Data taken from a collection

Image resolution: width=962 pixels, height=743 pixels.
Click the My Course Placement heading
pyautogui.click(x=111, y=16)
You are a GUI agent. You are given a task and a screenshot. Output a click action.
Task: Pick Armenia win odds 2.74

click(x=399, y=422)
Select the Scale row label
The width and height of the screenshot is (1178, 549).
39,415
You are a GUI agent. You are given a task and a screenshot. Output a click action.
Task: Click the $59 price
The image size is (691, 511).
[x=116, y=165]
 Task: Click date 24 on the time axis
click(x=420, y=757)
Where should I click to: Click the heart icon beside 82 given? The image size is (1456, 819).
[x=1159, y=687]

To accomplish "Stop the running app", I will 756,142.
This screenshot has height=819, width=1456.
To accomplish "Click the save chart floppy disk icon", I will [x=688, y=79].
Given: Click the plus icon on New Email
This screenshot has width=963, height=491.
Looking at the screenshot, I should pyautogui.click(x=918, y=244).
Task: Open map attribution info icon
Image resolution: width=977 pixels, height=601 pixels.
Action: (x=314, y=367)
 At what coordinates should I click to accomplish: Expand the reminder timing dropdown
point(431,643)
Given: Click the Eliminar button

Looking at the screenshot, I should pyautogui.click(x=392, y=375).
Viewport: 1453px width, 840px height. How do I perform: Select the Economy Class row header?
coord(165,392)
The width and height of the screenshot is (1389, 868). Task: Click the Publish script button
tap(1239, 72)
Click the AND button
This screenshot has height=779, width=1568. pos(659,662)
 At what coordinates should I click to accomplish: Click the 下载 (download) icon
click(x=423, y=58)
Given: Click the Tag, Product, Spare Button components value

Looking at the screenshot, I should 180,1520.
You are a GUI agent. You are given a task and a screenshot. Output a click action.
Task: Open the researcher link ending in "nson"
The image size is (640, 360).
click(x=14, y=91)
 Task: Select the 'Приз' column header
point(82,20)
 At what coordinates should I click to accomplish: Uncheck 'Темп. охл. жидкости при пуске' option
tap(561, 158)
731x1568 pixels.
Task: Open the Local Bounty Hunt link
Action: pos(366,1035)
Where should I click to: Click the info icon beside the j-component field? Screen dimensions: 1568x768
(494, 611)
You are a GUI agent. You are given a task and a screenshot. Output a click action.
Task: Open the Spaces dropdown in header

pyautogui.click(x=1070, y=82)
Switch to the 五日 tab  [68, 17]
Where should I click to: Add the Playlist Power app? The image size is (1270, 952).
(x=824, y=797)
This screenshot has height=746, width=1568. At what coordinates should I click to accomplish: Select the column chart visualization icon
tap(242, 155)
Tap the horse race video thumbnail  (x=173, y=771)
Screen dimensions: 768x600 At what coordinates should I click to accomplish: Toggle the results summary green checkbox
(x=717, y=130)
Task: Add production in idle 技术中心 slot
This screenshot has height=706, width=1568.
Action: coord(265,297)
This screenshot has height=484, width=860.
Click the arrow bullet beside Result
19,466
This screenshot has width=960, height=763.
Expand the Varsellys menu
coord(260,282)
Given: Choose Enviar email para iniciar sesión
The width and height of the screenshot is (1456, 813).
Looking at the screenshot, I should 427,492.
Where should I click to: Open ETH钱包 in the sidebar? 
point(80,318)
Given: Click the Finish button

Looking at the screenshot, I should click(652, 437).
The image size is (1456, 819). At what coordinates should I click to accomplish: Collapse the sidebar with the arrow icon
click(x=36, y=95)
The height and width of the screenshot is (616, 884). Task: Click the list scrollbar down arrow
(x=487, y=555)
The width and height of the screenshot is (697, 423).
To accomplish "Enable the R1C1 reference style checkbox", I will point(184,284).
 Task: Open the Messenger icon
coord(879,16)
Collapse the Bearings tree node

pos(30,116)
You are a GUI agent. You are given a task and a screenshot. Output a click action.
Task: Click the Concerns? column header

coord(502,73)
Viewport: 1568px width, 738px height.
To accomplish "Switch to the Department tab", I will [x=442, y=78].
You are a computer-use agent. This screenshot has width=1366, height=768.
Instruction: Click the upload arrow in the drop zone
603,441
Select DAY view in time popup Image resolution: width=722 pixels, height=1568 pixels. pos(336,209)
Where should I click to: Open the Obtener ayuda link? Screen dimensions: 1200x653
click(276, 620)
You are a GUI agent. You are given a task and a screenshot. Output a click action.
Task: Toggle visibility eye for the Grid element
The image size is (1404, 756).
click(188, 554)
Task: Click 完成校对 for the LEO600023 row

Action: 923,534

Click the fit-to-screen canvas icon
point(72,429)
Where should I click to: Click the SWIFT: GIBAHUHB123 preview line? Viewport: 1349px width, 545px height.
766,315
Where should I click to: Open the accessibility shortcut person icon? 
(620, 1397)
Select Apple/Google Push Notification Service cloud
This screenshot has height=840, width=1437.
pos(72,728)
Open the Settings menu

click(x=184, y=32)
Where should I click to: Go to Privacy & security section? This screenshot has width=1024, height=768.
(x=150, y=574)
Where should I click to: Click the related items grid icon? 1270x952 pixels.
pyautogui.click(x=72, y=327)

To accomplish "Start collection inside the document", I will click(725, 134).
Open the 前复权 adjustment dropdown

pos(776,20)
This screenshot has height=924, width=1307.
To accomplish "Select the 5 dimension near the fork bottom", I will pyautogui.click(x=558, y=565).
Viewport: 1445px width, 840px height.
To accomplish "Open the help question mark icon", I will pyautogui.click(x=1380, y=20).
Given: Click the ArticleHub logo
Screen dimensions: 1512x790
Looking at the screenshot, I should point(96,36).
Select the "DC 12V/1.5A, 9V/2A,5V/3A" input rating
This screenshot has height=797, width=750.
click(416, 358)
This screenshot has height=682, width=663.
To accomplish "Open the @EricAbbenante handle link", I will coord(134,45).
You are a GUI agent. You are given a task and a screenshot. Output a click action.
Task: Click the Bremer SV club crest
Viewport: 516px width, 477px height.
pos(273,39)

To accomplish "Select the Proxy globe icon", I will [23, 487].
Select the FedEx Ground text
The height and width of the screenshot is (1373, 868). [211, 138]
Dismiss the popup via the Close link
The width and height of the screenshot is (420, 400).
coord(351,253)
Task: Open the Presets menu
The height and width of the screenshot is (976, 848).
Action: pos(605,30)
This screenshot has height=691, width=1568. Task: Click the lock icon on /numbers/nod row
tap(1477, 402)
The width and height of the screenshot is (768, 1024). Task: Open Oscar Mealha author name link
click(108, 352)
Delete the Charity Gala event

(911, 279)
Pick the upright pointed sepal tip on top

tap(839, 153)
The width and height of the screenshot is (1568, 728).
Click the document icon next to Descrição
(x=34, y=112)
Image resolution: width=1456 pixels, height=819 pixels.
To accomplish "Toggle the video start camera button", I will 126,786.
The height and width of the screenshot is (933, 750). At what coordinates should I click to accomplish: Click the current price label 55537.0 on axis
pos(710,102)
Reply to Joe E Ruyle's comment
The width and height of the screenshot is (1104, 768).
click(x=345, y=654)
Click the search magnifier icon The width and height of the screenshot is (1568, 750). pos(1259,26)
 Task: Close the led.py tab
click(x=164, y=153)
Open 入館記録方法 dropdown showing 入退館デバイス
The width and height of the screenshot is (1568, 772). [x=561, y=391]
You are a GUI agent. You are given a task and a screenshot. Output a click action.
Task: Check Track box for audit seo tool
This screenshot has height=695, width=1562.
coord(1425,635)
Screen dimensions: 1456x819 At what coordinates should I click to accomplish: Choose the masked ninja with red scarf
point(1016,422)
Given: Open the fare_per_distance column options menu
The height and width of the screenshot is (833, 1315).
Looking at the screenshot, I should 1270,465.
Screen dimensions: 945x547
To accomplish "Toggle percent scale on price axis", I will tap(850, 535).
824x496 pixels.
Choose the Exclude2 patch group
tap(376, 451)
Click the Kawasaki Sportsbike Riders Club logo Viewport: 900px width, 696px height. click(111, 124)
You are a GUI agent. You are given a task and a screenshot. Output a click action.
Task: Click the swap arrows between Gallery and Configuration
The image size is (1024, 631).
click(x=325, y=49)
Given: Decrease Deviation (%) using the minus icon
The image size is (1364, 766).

• Task
Turn the part of the data that opens with the line containing "This screenshot has height=691, width=1568." and closes with the line containing "pos(710,102)" into a numbered list, leaving out blank lines.

• The solution
1. This screenshot has height=691, width=1568. Task: Click the lock icon on /numbers/nod row
2. tap(1477, 402)
3. The width and height of the screenshot is (768, 1024). Task: Open Oscar Mealha author name link
4. click(108, 352)
5. Delete the Charity Gala event
6. (911, 279)
7. Pick the upright pointed sepal tip on top
8. tap(839, 153)
9. The width and height of the screenshot is (1568, 728).
10. Click the document icon next to Descrição
11. (x=34, y=112)
12. Image resolution: width=1456 pixels, height=819 pixels.
13. To accomplish "Toggle the video start camera button", I will 126,786.
14. The height and width of the screenshot is (933, 750). At what coordinates should I click to accomplish: Click the current price label 55537.0 on axis
15. pos(710,102)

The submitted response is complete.